A suitable blood agar containing human blood especially for the use in laboratories of developing countries
Introduction: In developed countries, blood agar containing defibrinated sheep or horse blood is a standard tool for the isolation of bacteria from clinical samples. Several issues prevent blood agar containing animal blood from being used in many developing countries. However, the use of easily available human blood for blood agar is discouraged because of the common tenet that human blood in nutrient media results in poor bacterial isolation rates and hardly visible hemolysis or no hemolysis at all. We have developed a reconfigured and easily applicable composition for blood agar containing human blood and tested its usability with respect to hemolysis visibility and its characteristics in antibiograms with Streptococcus spp.
Methodology: Hemolysis tests were conducted with clinical strains of Staphylococcus aureus, Streptococcus dysgalactiae, and Streptococcus mitis.

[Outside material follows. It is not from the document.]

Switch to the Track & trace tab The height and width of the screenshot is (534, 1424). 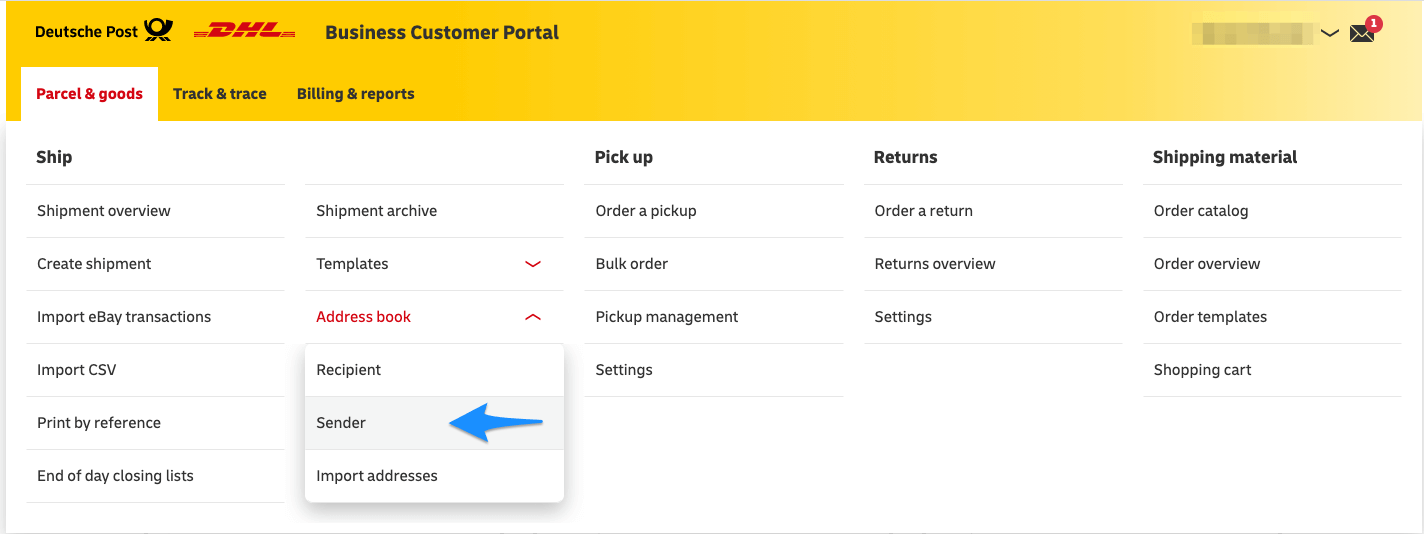(x=220, y=94)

In a second test series, clinical strains of Streptococcus dysgalactiae, Streptococcus agalactiae, and Streptococcus mitis were tested with Mueller-Hinton agars containing defibrinated wether blood as well as with Mueller-Hinton agars containing citrated human blood to compare the results of antibiotic susceptibility testing.
Results: The reconfigured blood agars containing 2.5% citrated human blood showed almost identical reactions to the standard blood agars used in the developed world.
Conclusions: For the first time, blood agars containing 2.5% citrated human blood were shown to be an acceptable alternative for the isolation of the above-mentioned bacteria as well as for use in antibiotic susceptibility testing.